Text block:
↓

# The noodling has begun



## Quackrstackr (Jun 6, 2010)

And it has been lackluster at best so far.

Season started on June 1 but work kept me chained down until yesterday. A couple of the guys that set their own schedules got to go and wound up with a flathead of about 35 lbs, 2 near 15 and a blue cat of about 20 lbs.

We went yesterday and plucked a 25 lb flathead out on the first reach in.. that's a lot like catching a fish on your first cast and everybody knows what happens after that. It's a bad omen. We did wind up with a couple of 8 lb or so channel cats and another flathead of about 10 lbs much later in the afternoon.. right before my buddy's 2008 40hp, 4 stroke Yamaha seized up on him, ending the day. :shock: 

They cruised up from checking a hole a few hundred yards away to see if we were having any luck and about 20 seconds after kicking it out of gear and while idling.. pop. The abrupt stop nearly jerked the tiller out of his hand. He runs that motor like an 80 year old man and it doesn't have that many hours on it, either. We struck a sandbar back in duck season that barely scraped paint on the prop and the motor immediately started making a knocking sound. He carried it to the local Yamaha warranty center where they tore the lower unit apart and stuck him for a new prop and told him that there was nothing wrong with the motor. It didn't make the sound anymore until about a month ago when he popped a small rock at idle speed that barely made a nick on a blade. Then it started again. Thinking the dealer knew what they were talking about the first time, he's been in no hurry to buy another prop. I told him that props don't make sounds like that, especially ones that have barely struck anything. I guess now he will listen to me. I took the plugs out and couldn't even turn the motor over by hand.

We had 2 full boat loads of people yesterday and had launched several miles from where his motor seized. Luckilly, there was a ramp just across the way where he could take the boat out. We had to conduct a mid lake Chinese fire drill so that I could carry enough people back to the original launch to shuffle all of the vehicles to the rescue site and pick up the rest of them.

We were supposed to go again today but are now down to just my boat and a max capacity of 4 if we went. The wind is also blowing from 15 to 22 mph so I'm sitting here wondering if I want to tempt fate again today with him along as a passenger. :lol:

We have another 2 boat load of guests coming in from 5 hours away next weekend. Maybe it is nothing major with his motor but I'm not betting on it. Looks like he may be making a drive up to his parents sometime this week to pick up his dad's boat. Something tells me his is going to be out of action for a while.


----------



## biggun1979 (Jun 6, 2010)

Man thats somthin ive always wanted to do how would a man go about getting started


----------



## Quackrstackr (Jun 6, 2010)

Go to your local water hole and look for anything that there might be a hole under.

↑

Assigned task:
Answer from the noodling thread:
1. How heavy was the flathead caught on the first reach in?
2. What year, horsepower, and make was the motor that seized?
3. What wind speed range is given for the day after the motor seized?

Record excerpts:
↓

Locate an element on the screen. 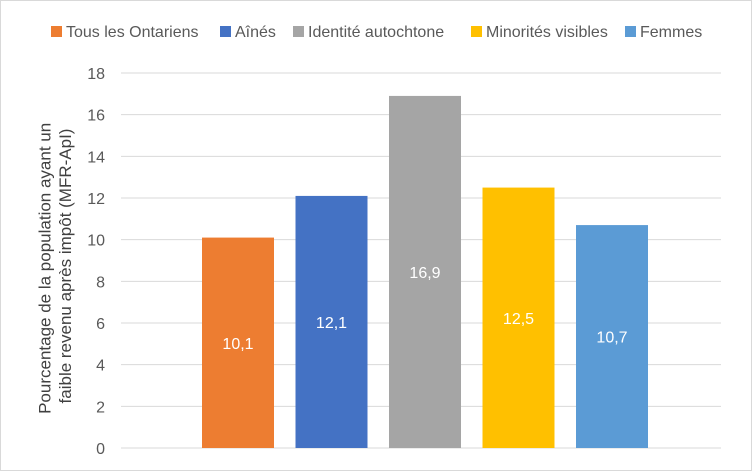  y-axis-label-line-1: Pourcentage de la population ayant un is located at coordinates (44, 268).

↑
↓

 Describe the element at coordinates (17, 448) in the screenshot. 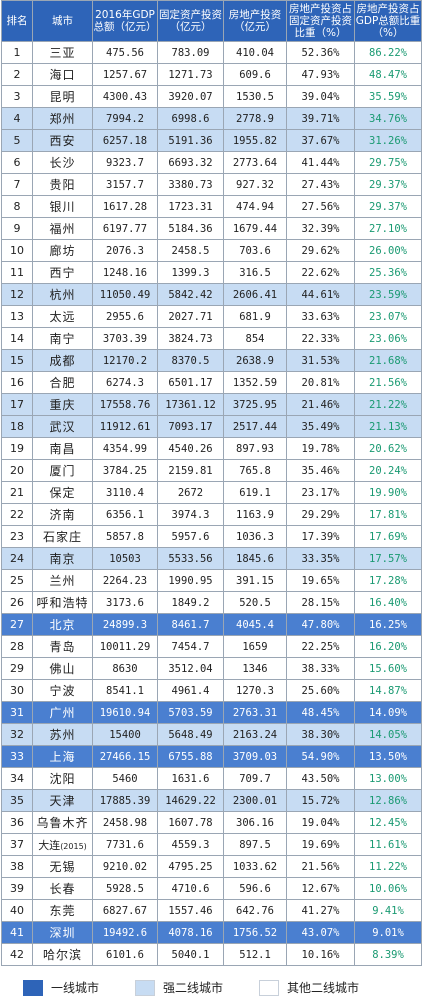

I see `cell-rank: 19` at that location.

↑
↓

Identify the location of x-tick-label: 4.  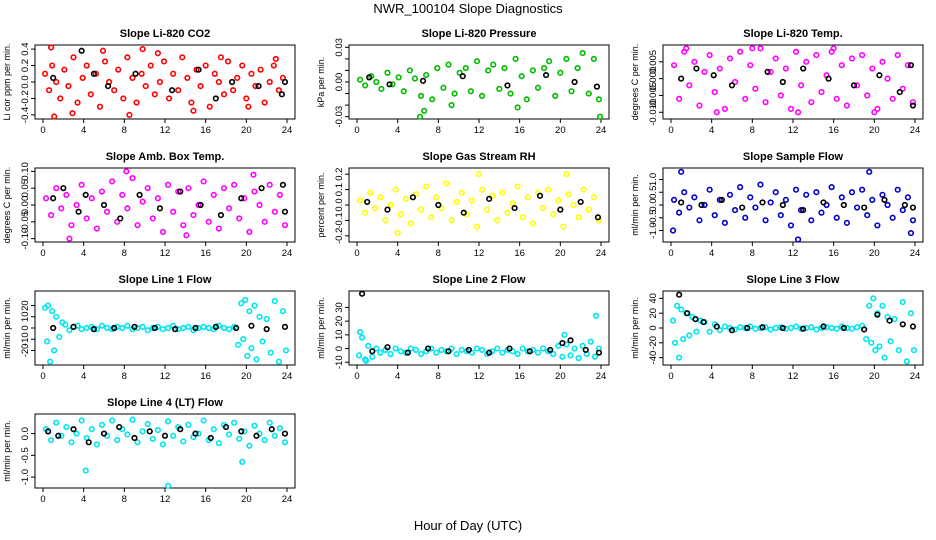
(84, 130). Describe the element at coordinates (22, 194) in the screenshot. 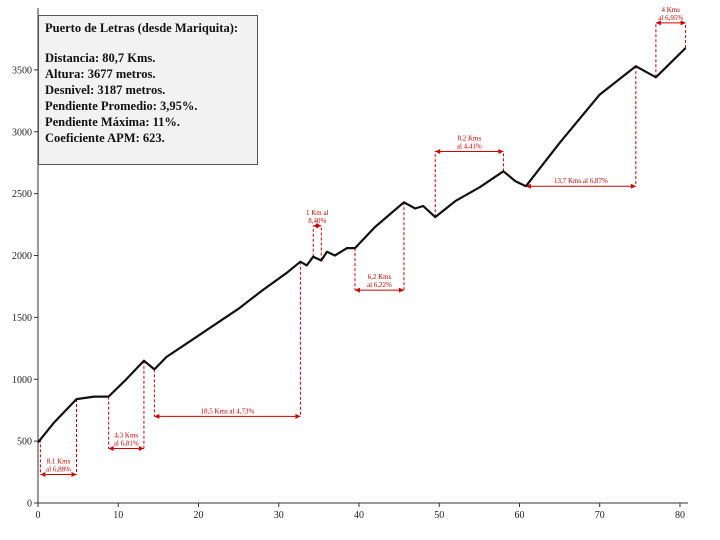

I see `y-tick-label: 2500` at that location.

↑

Response to this task:
1. About 25 lbs.
2. A 2008 40hp Yamaha.
3. 15 to 22 mph.